L’analyse statistique du lien entre les paramètres abiotiques et la variation de la diversité végétale spécifique entre le projet et 2011 a montré que celle-ci est négativement corrélée à la CEC, la teneur en calcium, la réserve utile moyenne RU, la profondeur de l’horizon H1, la distance à l’autoroute DISTA19. La densité spécifique observée en 2011 est supérieure à celle projetée dans les zones les plus éloignées de l’A19, présentant un horizon H1 plus épais, une réserve utile plus élevée et une plus forte fertilité en éléments minéraux échangeables. Ces résultats appuient les conclusions précédentes : la restauration du système est fortement dépendantes des conditions abiotiques mises en place. L’étalement du sol sur les zones d’affleurement du substrat rocheux, lors de la création de l’aménagement, facilite l’augmentation de la densité spécifique à court terme.

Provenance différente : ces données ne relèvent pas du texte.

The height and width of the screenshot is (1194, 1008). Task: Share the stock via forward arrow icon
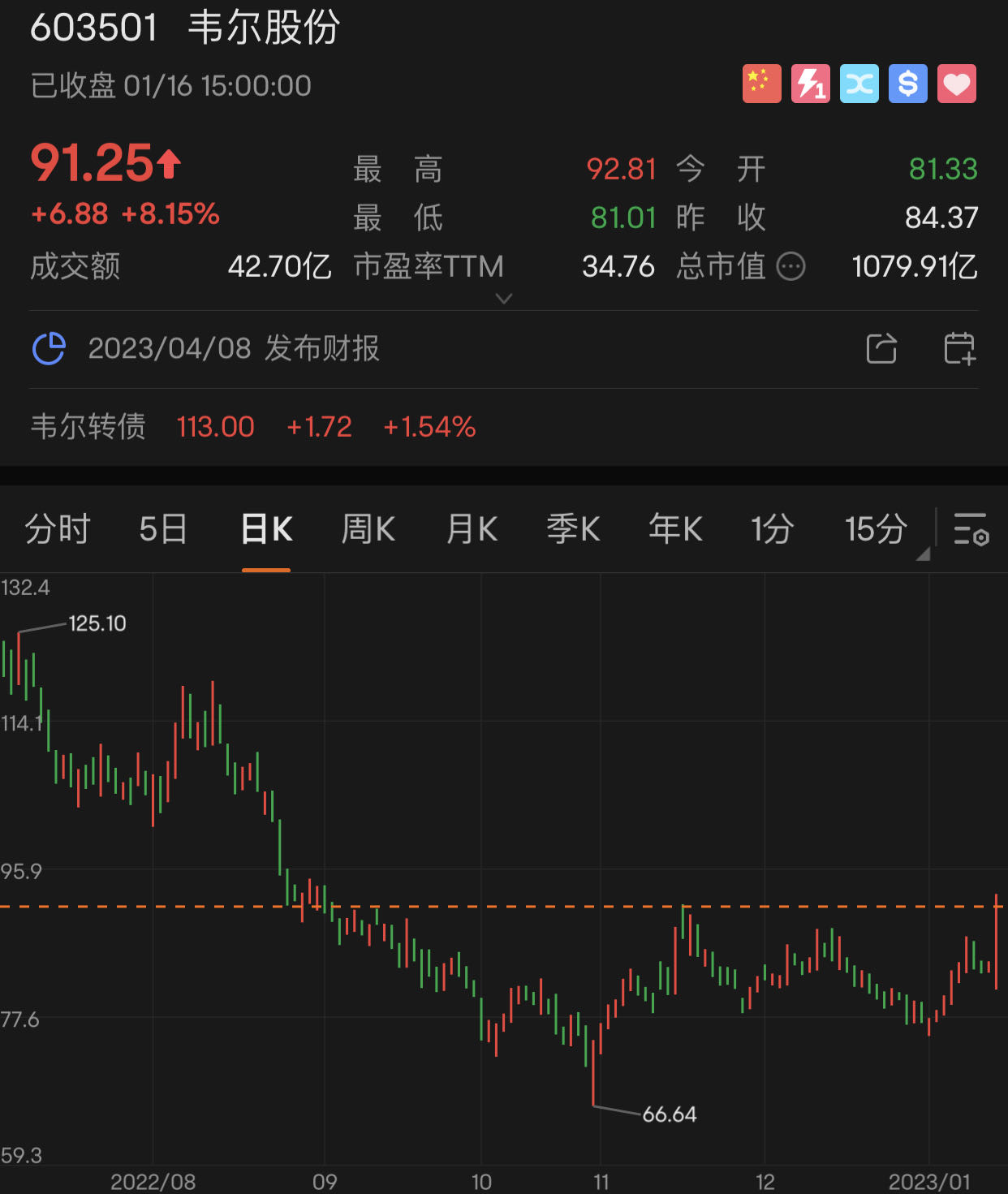(x=882, y=349)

L’analyse de la nature des espèces observées montre que le succès de l’implantation des semis, Indi, varie inversement au niveau de stress hydrique σmoyen PC2011: plus le stress hydrique augmente, plus l’implantation des semis est faible. Ce résultat serait en contradiction avec les résultats des analyses des stratégies adaptatives, qui montrent que les espèces des semis sont plus tolérantes au stress que les espèces non semées. L’indice Indi n’est pas spatialement corrélé aux autres paramètres physicochimiques. Le succès d’installation des espèces non semées (Exi_strict_moyen) est en revanche corrélé à un plus grand nombre de paramètres physicochimiques : il est plus élevé lorsque les sols sont plus épais, plus riches en azote, en phosphate, en carbone organique, ce qui appuie l’hypothèse selon laquelle un sol riche en nutriments favoriserait la colonisation du site par des espèces venant de la matrice paysagère agricole. L’absence de corrélation avec les paramètres caractérisant la ressource en eau (RU, σmoy PC et θmoy PC) vérifie les observations du chapitre 4 et indiquent que ces paramètres n’expliquent pas à court terme l’évolution du système.

Nos résultats appuient les observations actuelles selon lesquelles la compréhension des processus impliqués dans les succès d’implantation des semis lors de projets de restauration est difficile à court terme, mais que la prise en compte des traits fonctionnels caractérisant la capacité de colonisation des espèces, notamment dans les premières années de développement des couverts, serait un outil performant pour prédire l’assemblage des communautés (Pywell et al. 2003). Neuf attributs de l’écosystème devraient être pris en compte pour une évaluation complète du succès de restauration (SER, 2004). Citons la nécessité de retrouver la même diversité et la même structure de communautés que des sites de référence, la présence d’espèces indigènes, un fonctionnement normal de l’écosystème ou encore une résilience face aux perturbations naturelles. Cependant, face

aux difficultés de réaliser un suivi de tous les attributs recommandés, le succès de restauration peut être plus simplement évalué grâce à l’utilisation de 2 paramètres pour chacun des points suivants d’après Ruiz-Jaen et Aide (2005) : la diversité spécifique du système (plantes, arthropodes notamment), la structure de la végétation (couvert, hauteur, …) et les processus écologiques (évaluation des interactions biologiques en place comme la présence de mycorhizes, ou encore de la mobilisation du stock de nutriments dans le sol et de la matière organique).